Publications Details
The conflict of interest problem in EIS preparation
The National Environmental Policy Act (NEPA) requires that federal agencies prepare environmental impact statements (EISs) on proposals for major Federal action significantly affecting the quality of the human environment. The Council on Environmental Quality (CEQ) regulations require that EISs be prepared directly by the lead agency or a contractor it selects. EIS contractors must execute a disclosure statement specifying that they have ``no financial or other interest`` in the outcome of the project. The intent of the ``conflict of interest`` prohibition is to ensure that the EIS is defensible, free of self-serving bias, and credible to the public.
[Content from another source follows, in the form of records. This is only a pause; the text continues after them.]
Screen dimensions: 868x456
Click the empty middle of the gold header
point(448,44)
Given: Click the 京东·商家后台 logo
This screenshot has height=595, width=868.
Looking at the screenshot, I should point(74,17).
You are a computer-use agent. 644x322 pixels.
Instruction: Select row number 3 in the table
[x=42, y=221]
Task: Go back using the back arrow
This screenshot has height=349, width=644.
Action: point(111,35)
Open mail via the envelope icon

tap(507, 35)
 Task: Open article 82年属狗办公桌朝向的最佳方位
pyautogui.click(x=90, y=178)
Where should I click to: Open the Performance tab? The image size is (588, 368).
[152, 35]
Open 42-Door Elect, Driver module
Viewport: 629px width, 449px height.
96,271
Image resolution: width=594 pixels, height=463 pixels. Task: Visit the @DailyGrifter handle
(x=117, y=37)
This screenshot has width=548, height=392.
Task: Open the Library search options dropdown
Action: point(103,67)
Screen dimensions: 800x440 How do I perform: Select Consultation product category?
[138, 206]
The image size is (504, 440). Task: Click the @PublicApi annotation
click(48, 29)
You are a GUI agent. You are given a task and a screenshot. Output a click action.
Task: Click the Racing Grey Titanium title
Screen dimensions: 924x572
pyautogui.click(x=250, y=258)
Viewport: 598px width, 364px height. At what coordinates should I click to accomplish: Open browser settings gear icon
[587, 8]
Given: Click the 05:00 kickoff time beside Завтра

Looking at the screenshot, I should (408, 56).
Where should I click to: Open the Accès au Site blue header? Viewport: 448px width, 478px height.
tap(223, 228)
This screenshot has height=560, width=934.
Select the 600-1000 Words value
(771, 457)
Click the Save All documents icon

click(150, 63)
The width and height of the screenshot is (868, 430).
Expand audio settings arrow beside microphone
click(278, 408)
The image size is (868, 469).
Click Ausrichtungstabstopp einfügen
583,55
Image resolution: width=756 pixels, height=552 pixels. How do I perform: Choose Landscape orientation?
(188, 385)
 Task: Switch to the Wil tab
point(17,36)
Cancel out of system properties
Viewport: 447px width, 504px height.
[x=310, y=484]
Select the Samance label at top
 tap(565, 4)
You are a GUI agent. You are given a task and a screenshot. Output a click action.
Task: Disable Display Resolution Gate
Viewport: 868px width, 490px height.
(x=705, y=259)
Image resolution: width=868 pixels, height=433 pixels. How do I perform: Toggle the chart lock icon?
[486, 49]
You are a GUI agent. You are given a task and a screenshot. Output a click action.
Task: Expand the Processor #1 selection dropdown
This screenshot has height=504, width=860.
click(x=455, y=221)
Those coming to the federal government for money, permits, or project approvals must not be placed in the position of analyzing the environmental consequences of their own proposals. This paper analyzes the conflict of interest problem faced by government contractors who maintain and operate government-owned or-controlled facilities for which EISs are required. In the US Department of Energy (DOE) system, these are referred to as ``M and O`` contractors. It also examines organizational conflicts presented by current or prospective government contractors who have a financial or other interest in the outcome of a project or program for which an EIS is prepared. In responding to these and related questions, the paper discusses and interprets the CEQ regulations and guidance on EIS preparation conflict of interest as well as leading federal court opinions. It also distinguishes ``preparers`` from ``participants`` in the EIS preparation process.